* _TASK SET_
- a) Can you repeat the business update from "Bread, the growth" up to and including "the market yet?", substituting "Smiling Goat" for "Laughing Cow"?
- b) Could you resume the business update after its last sentence and keep it going?

* _SELECTED EXCERPT_
__________________________________________________
Bread, the growth has been led by the healthy part of the portfolio with improved profitability. Cheese, we've had a good growth. We've got some very exciting products today. We've got the Laughing Cow portion, which is the round box that you must have seen. I think the potential for that product is a lot more than what we've been able to achieve. So we are hoping that this year, we will see dramatic results. We've also commercialized our cheese factory in Ranjangaon, and we've started to now make the products and supply to the market as well. Are they in the market yet?
Just moving into the trade.
It's just moving into the trade. And I must say that the quality of products is fantastic because the quality of milk that we are collecting from our farmers is just very, very good. Drinks, we are leveraging the ongoing summer with a very focused distribution drive, and we are capitalizing on established brands and bourbon to enhance brand awareness and encourage trials.
Lassi, we've improved our product. We've also improved our value proposition. We are selling our Lassi at INR 20 now. And we've got one new contract packer in the East, and things seem to be moving in the right direction as far as our drinks are concerned. The international business has performed well this quarter as well as this year, and this is led by the GCC as well as Americas.
Nepal has been a very consistent performance, albeit at a very small base. But the fact is that this is an experiment, which we feel very proud of. We started the business with exports from India. We established ourselves, then we built a factory there, and we've been able to build a very strong business in Nepal, and we are hoping that we'll be able to replicate this in more countries as we go forward.
On the cost efficiency side, we've had a very good year. So '23-'24 has been 7x of what it was when we started off in 2013. So it's very good to see that this -- the management team has been taking this program really, really very strongly forward. And the components of this, you are aware of. It's about the big components. There are many more smaller components with the big ones are truck utilization, distance traveled by our product, market damages, renewable energy, which is a very big one, fuel consumption and the line throughputs that we have in our plants. And we are making good progress in all of these.
__________________________________________________
* _COLLECTED DATA_
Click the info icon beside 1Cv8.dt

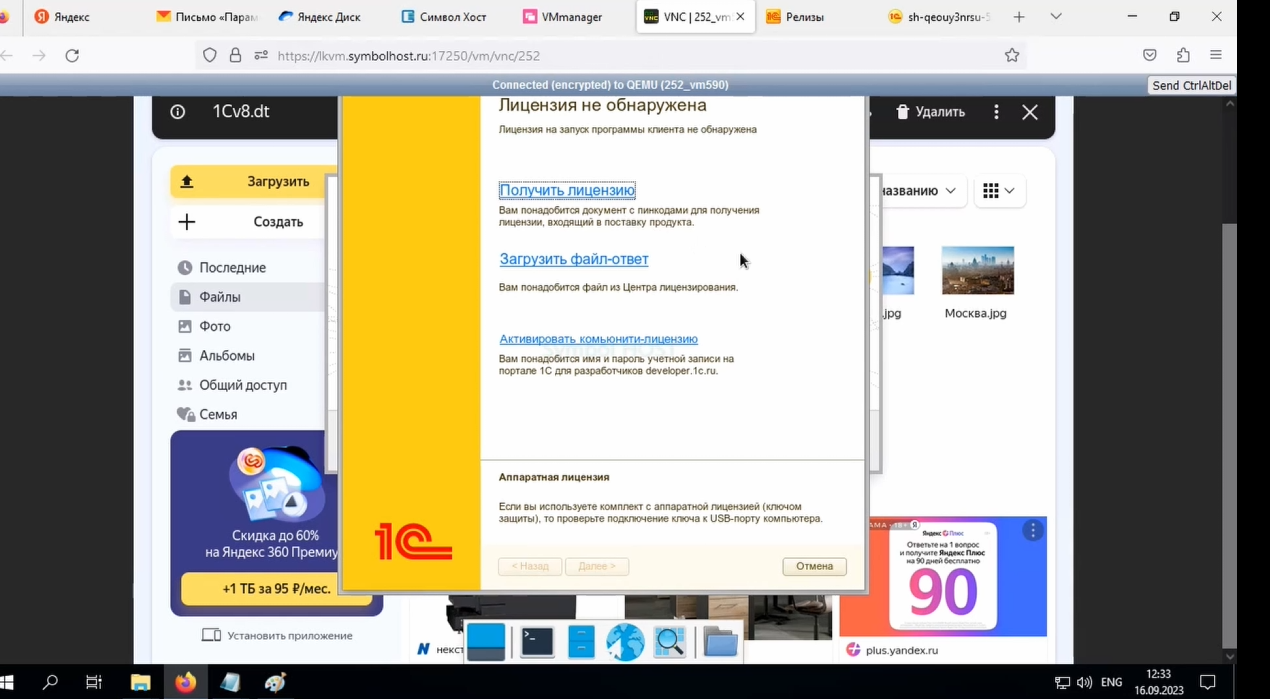[178, 112]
__________________________________________________
* _OUTPUTS BY TASK_
- a)
Bread, the growth has been led by the healthy part of the portfolio with improved profitability. Cheese, we've had a good growth. We've got some very exciting products today. We've got the Smiling Goat portion, which is the round box that you must have seen. I think the potential for that product is a lot more than what we've been able to achieve. So we are hoping that this year, we will see dramatic results. We've also commercialized our cheese factory in Ranjangaon, and we've started to now make the products and supply to the market as well. Are they in the market yet?

- b)
ESG, just to remind you, ESG, our construct, which is on the right-hand side. Four strategic pillars: growth, governance, resource and people. These 4 pillars are supported by 8 levers. These 8 levers are split into 26 programs. And these programs have very strong KPIs and targets for each one of us. We have a 3-year strategic plan in place for all of these KPIs, and the performance of KPIs is a part of the public disclosure and individual performance ratings for all our managers.
Now some of the achievements this year have been we are in the top quartile as far as FMCG India is concerned. We have 2.3 lakh beneficiaries through our Britannia Nutrition Foundation versus 1.98 lakhs in '21-'22. We've been awarded the best employer for the fifth consecutive year in the Kincentric Employer Study India, which was done in the last year. That's the first section.
Second is we've been identified as 1 of the 1,000 leading listed ESG forms by Dun & Bradstreet, and we feel very proud of that. We've had a 33% reduction in water intensity compared to base year, which is 2019-'20. And this is more relevant today because of the situation that exists in some of the states where water is becoming a real issue. We have completed ESG assessment for 453 of our suppliers. We've launched a marketing campaign, which is Har Pocket Dustbin on preventing littering in public spaces, and we've got a lot of love for that campaign. We've been awarded 3 accolades, 2 gold and 1 silver in the ESG category during the SKOCH Awards in 2023.
So with that, moving to the results, the cost and profitability results, which is on Page 20, which gives the commodity situation. So flour and sugar have seen an inflation, but have been balanced by palm, laminates and corrugated boxes. So the commodity situation has been softish this quarter.
On Page 21, cost and profitability front, we continue to invest behind our brands and innovation. We've actioned measured pricing actions in specific channels, as I've already told you, and we've delivered very solid cost efficiencies across our functions. Outlook, we are closely monitoring the commodity situation and assessing what are the actions that we need to take as we go forward. We remain vigilant on the competitive pricing front, and our strategy will be to remain focused on driving market share while sustaining profits.
Frankly, we are going to drive top line hard this year. It's tough. The year what -- how the last year ended will sort of continue for a few months. But we are hoping that as the monsoons start to come and the election results come, et cetera, things will look much better. So we are going to make it a mission to make sure that we get the top line to grow much faster.
On the financial results front, Page 23 -- Slide #23. On a 12-month basis, if you look at our revenue trends, we have grown 4%, right, on a 12-month basis. The same number on a 24-month basis is how much?
14%.
14 no that's -- what happened here?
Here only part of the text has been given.